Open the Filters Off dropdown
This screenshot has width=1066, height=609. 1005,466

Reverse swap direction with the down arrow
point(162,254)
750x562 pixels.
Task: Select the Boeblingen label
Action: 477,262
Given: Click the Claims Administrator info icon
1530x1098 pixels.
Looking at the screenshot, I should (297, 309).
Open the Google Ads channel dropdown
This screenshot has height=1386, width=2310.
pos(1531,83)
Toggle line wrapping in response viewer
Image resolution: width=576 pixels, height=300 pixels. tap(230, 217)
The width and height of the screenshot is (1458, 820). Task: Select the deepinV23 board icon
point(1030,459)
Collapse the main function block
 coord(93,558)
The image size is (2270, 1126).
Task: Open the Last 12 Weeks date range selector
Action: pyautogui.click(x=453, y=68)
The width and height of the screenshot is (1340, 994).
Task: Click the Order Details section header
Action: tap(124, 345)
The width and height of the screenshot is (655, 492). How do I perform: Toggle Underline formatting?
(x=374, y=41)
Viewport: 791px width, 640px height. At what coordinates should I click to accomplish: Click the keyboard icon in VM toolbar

******

**WORK INSTRUCTIONS**
The full listing above is to be given again exactly.

**SOLUTION**
Open the Filters Off dropdown
This screenshot has width=1066, height=609. 1005,466

Reverse swap direction with the down arrow
point(162,254)
750x562 pixels.
Task: Select the Boeblingen label
Action: 477,262
Given: Click the Claims Administrator info icon
1530x1098 pixels.
Looking at the screenshot, I should (297, 309).
Open the Google Ads channel dropdown
This screenshot has height=1386, width=2310.
pos(1531,83)
Toggle line wrapping in response viewer
Image resolution: width=576 pixels, height=300 pixels. tap(230, 217)
The width and height of the screenshot is (1458, 820). Task: Select the deepinV23 board icon
point(1030,459)
Collapse the main function block
 coord(93,558)
The image size is (2270, 1126).
Task: Open the Last 12 Weeks date range selector
Action: pyautogui.click(x=453, y=68)
The width and height of the screenshot is (1340, 994).
Task: Click the Order Details section header
Action: tap(124, 345)
The width and height of the screenshot is (655, 492). How do I perform: Toggle Underline formatting?
(x=374, y=41)
Viewport: 791px width, 640px height. At what coordinates should I click to accomplish: Click the keyboard icon in VM toolbar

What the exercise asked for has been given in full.